HoloGene: Learning to Lift Sliced Spatial Transcriptomics to Holistic 3D Gene Fields
Abstract
Spatial transcriptomics (ST) provides spatially resolved gene expression measurements, but most 3D ST datasets are acquired as independently processed 2D sections. This sliced acquisition creates a difficult reconstruction problem: measurements are dense within each section but sparse along the axial direction, and inter-section technical variation can be confounded with true biological change.

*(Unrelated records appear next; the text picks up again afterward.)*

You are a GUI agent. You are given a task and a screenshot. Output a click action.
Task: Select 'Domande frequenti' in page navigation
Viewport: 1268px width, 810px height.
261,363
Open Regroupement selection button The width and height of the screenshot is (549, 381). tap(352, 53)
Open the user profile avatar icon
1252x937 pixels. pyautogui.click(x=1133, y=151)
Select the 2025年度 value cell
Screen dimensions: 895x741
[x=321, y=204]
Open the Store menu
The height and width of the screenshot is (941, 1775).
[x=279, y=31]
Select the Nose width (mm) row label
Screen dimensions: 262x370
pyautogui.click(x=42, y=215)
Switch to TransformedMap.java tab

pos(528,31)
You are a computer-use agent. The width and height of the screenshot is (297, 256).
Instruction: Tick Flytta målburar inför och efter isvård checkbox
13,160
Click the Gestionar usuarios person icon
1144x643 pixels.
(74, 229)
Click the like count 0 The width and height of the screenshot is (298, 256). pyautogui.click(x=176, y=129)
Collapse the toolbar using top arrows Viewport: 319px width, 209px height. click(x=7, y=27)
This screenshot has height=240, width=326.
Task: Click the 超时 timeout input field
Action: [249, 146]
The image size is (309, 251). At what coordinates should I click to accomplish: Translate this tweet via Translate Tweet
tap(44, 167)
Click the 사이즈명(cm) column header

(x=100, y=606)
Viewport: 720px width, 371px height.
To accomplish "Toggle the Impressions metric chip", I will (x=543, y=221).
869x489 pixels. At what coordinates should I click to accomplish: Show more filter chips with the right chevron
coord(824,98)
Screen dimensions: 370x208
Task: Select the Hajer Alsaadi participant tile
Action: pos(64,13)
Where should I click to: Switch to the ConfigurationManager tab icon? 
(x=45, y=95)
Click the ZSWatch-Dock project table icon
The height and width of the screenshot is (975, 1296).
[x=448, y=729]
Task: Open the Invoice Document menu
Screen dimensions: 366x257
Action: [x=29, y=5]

Existing coordinate-based implicit neural representations (INRs) provide a continuous modeling framework, but standard isotropic coordinate encodings do not explicitly reflect this axial-to-lateral imbalance. We present HoloGene, an anisotropic conditional INR framework for estimating continuous 3D gene-expression fields from pre-registered ST sections. HoloGene first compresses high-dimensional expression profiles into a graph-autoencoder latent manifold. It then uses pseudo-label-derived biological signature conditioning to provide coarse intra-section biological context, while depth-dependent FiLM modulation models axial variation. To reduce slice-specific covariance shifts, we introduce a signature-stratified correlation-alignment regularizer over latent features. Using held-out measured sections as cross-sectional references, HoloGene improves reconstruction accuracy and biological preservation metrics compared with general-purpose INRs and adapted spatial-transcriptomics baselines. Ablation analyses show that decoupled depth conditioning improves axial generalization, while correlation alignment provides the strongest reduction in slice-specific representation leakage. These results support anisotropic conditional modeling as a practical strategy for estimating continuous 3D expression fields from discontinuous ST sections.